**Reading passage**:
Beaubien makes a point in his video that the natural enemy of cliche courtly intrigue is non-aristocratic classes figuring out ways to get representation in the nobility, such as merchants being married in more for business ventures than wealth, and from there trying to limit the power of the king. That actually set off my brain a bit, effectively conjuring a "manipulative chancellor" character whose real motive is to break the power of the noble houses and give it to the middle class; exposure to how horrible the peasantry is treated in his world, and in his kingdom in particular, caused him to lose faith in the concept of aristocracy as a whole. His ultimate goal is to manipulate the two major houses, who appear at first to be "the good guys" and "the bad guys" (the latter of which he has blood relations to) into destroying each other's credibility-and from there provoking a revolution with his actual allies, the otherwise Good-tendencies clergy of the dominant religion and a resentful growing merchant class and force the creation of a constitution that greatly limits noble power and creates an Office of the Prime Minister (naturally, he plans to be the first elected or the actual first's trusted advisor, but he wants to be actually elected).

Of course, we live in the 21st century, and as soon as the players realize what his actual motives are, they're going to be seriously tempted to support his claim. I say, there's no problem in that, but I want to show he's not a nice man. In fact, in many ways, he's bound by the ideals of the very system he despises; he doesn't think serfdom is a problem, and he has a very strict, probably racist criteria of who gets to vote in his new utopia. Ideally (with some prompting) I want my players to realize his views are noble, but he's missing some pretty big things. Or feel a little bad about stabilizing the power structure, because they feel the status quo is better than his plans.

**Exercise task 1**:
Translate this sentence from the post about the manipulative chancellor into Spanish: "Of course, we live in the 21st century, and as soon as the players realize what his actual motives are, they're going to be seriously tempted to support his claim."
**Exercise task 2**:
Turn the paragraph of the post about the manipulative chancellor that begins "Of course, we live in the 21st century" into a short bulleted list that keeps its main facts.
**Exercise task 3**:
Pick up the post about the manipulative chancellor after its last sentence and keep writing.

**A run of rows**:
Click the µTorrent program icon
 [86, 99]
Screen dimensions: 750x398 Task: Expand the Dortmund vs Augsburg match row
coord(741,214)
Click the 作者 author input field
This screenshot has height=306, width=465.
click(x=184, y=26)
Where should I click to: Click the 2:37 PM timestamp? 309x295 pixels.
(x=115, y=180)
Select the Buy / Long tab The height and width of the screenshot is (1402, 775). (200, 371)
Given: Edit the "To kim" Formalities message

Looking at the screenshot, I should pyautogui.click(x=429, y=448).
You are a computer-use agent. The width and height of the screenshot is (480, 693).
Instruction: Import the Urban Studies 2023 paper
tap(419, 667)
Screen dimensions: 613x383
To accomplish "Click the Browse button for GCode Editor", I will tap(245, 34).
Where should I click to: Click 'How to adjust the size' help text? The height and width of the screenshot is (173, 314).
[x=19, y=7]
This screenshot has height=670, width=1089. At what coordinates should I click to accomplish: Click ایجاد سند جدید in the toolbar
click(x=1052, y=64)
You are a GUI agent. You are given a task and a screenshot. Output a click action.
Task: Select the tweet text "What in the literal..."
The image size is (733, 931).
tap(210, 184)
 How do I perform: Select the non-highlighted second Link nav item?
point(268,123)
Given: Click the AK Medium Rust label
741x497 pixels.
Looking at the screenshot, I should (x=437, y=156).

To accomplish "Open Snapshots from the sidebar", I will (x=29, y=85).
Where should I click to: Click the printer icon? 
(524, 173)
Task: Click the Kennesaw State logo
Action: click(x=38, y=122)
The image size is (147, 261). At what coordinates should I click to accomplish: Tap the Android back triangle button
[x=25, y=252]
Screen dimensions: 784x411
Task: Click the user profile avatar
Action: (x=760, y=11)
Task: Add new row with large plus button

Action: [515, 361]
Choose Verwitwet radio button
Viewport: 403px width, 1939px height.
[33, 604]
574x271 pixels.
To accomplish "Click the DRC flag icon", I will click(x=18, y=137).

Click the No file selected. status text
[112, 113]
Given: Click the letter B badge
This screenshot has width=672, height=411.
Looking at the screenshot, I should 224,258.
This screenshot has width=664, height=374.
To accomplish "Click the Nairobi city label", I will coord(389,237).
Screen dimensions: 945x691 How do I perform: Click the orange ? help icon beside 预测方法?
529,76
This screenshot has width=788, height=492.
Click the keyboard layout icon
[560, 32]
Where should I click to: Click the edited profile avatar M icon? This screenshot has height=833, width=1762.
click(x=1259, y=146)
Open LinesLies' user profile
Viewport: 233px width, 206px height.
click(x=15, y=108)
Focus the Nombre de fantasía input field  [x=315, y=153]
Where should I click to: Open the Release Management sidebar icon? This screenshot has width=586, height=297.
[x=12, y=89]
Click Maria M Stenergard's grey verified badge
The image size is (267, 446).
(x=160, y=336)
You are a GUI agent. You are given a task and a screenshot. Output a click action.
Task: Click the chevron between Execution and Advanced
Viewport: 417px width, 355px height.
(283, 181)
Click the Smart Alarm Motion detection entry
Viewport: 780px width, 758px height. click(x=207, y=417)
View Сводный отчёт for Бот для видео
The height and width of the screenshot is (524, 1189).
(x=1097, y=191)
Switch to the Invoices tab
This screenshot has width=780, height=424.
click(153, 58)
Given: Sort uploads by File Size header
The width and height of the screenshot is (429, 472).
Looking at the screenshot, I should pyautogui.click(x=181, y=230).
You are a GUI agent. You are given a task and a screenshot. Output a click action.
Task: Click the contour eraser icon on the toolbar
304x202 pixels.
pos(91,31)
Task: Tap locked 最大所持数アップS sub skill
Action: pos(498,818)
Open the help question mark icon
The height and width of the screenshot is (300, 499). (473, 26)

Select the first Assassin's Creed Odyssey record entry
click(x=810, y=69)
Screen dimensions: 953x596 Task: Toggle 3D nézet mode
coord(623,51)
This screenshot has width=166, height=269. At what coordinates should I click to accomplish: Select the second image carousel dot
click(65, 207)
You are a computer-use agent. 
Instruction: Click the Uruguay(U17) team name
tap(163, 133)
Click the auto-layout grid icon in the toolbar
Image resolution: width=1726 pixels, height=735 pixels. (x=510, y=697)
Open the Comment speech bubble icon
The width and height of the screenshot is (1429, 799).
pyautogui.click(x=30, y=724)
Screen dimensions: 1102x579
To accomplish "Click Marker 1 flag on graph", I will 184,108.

**Result 1**:
Por supuesto, vivimos en el siglo XXI, y en cuanto los jugadores se den cuenta de cuáles son sus verdaderos motivos, van a estar muy tentados de apoyar su pretensión.

**Result 2**:
- Once the players learn the chancellor's real motives, they will likely be tempted to back his claim, and the writer has no problem with that.
- The writer wants to show that he is not a nice man.
- He is still bound by the ideals of the system he despises: he sees no problem with serfdom and has strict, probably racist criteria for who gets to vote.
- Ideally, with some prompting, the players will see that his views are noble but that he is missing some big things.
- Or they may feel a little bad about stabilizing the power structure because they think the status quo is better than his plans.

**Result 3**:
So, any advice? Especially on how to do this without being preachy or too railroady?

Knaight
2018-11-11, 10:58 AM
There's no particular reason for merchant classes to be any friendlier to the serfs than nobles are, so if that's the vector you're going on you're fine - especially if you emphasize that while they're hostile to nobility they adore the idea of aristocracy, possibly to even greater extremes (looking fondly on the idea of plantation slavery as a mercantile activity when the rest of the society won't go quite that far).

If you actually want noble views and him missing big things though, an obvious option is to make the timing bad. He's laying the groundwork for his merchant revolution during a famine with a probable war imminent, and doesn't seem to really understand the impact of either of those things, as he'll eat just fine during a famine and lives in a wealthy city with a lot of military might unlikely to be touched by the war.

TheYell
2018-11-11, 11:22 AM
Mob movements in the middle ages typically involved torture murder of key opponents of the serfs. So if you have a couple aristos hacked to pieces with scythes, which this guy celebrates with a parade, it might keep the players distant from the movement.

The notion of disrupting relief efforts during a famine is a good one. He might be hoarding grain for the People's Bread, while selling it secretly while prices rise.

Mastikator
2018-11-11, 11:49 AM
He could declare anyone who doesn't want him as their leader to be counter-revolutionary traitors, parade their heads on spikes. Everyone is required to publicly say positive things about the anti-aristocrat revolution, every serf, merchant and what not becomes a cog in the new machine, their liberty guaranteed to it therefore their lives owed to it as well.

Silly Name
2018-11-11, 12:26 PM
He could very well fall prey to the class divide: sure, he hates those lazy nobles who profit off the back of plebs (like him and his fellow merchants), and who have never had to work for anything... But why would he care about farmers or butchers? If you look at revolutions against aristocracy throughout History, they don't go from 0 (Medieval Kingdoms and Fiefdoms) to 100 (Contemporary Western Democracies).
In short, he could be seeking to tear down the current institutions, but that doesn't means he's looking to create an utopia of equality, or even something that might appeal to the players' modern sensibilities.

He can also just be an horrible, vile person. His ideals might appeal to the players, but the methods and the inclinations of the character might be enough to turn them off from him.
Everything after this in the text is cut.